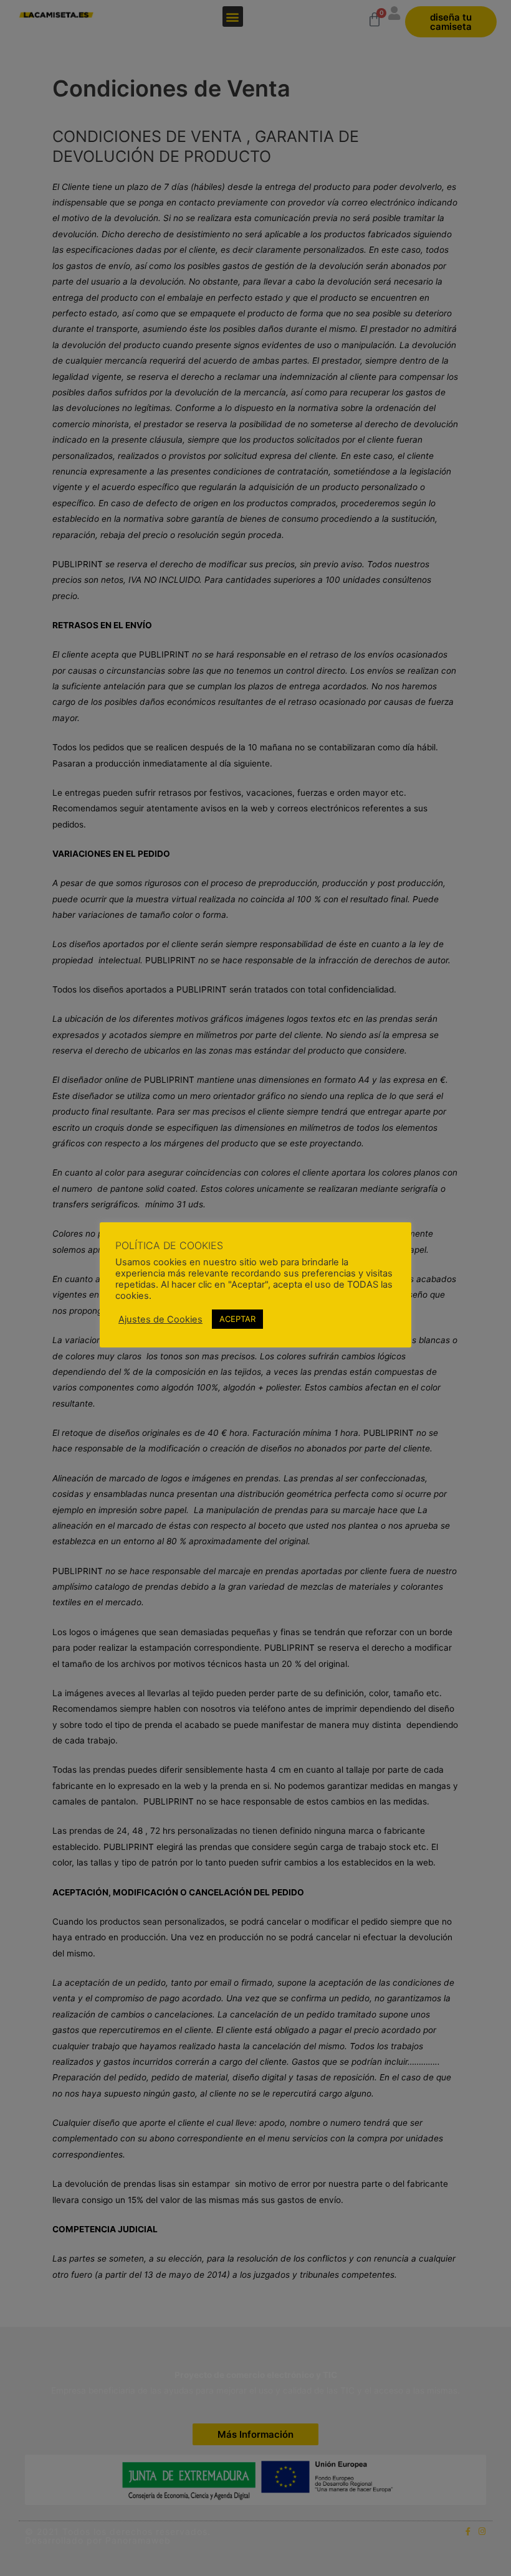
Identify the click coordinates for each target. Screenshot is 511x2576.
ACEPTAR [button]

++++++

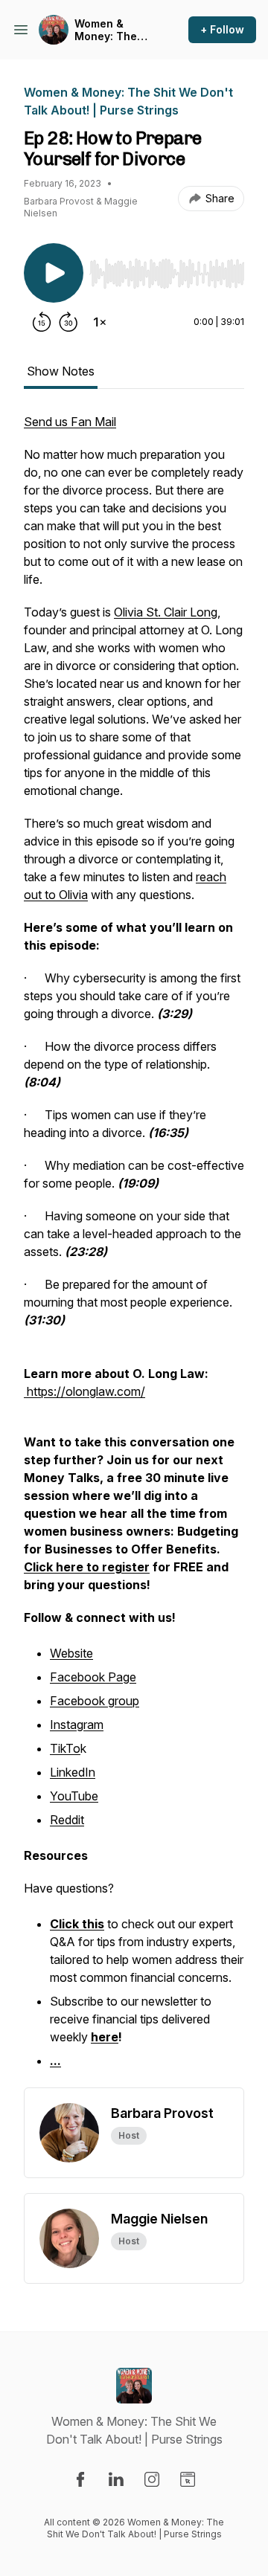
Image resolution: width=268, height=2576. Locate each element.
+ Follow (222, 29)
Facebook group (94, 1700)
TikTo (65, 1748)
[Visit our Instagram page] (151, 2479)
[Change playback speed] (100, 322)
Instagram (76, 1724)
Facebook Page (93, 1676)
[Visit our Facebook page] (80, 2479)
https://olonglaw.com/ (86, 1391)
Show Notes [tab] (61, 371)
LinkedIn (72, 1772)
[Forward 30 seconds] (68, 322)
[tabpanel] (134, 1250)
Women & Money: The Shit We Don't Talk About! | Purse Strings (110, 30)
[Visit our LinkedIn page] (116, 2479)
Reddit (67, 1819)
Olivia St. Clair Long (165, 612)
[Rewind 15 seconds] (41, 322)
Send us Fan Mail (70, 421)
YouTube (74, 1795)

++++++

_WHAT THE EXERCISE ASKS_
Using the listing above, return word for word each line from the one that has "Women & Money: The" through the one that has "YouTube (74, 1795)", and no line outside that range.

_EXERCISE SOLUTION_
Women & Money: The Shit We Don't Talk About! | Purse Strings (110, 30)
[Visit our LinkedIn page] (116, 2479)
Reddit (67, 1819)
Olivia St. Clair Long (165, 612)
[Rewind 15 seconds] (41, 322)
Send us Fan Mail (70, 421)
YouTube (74, 1795)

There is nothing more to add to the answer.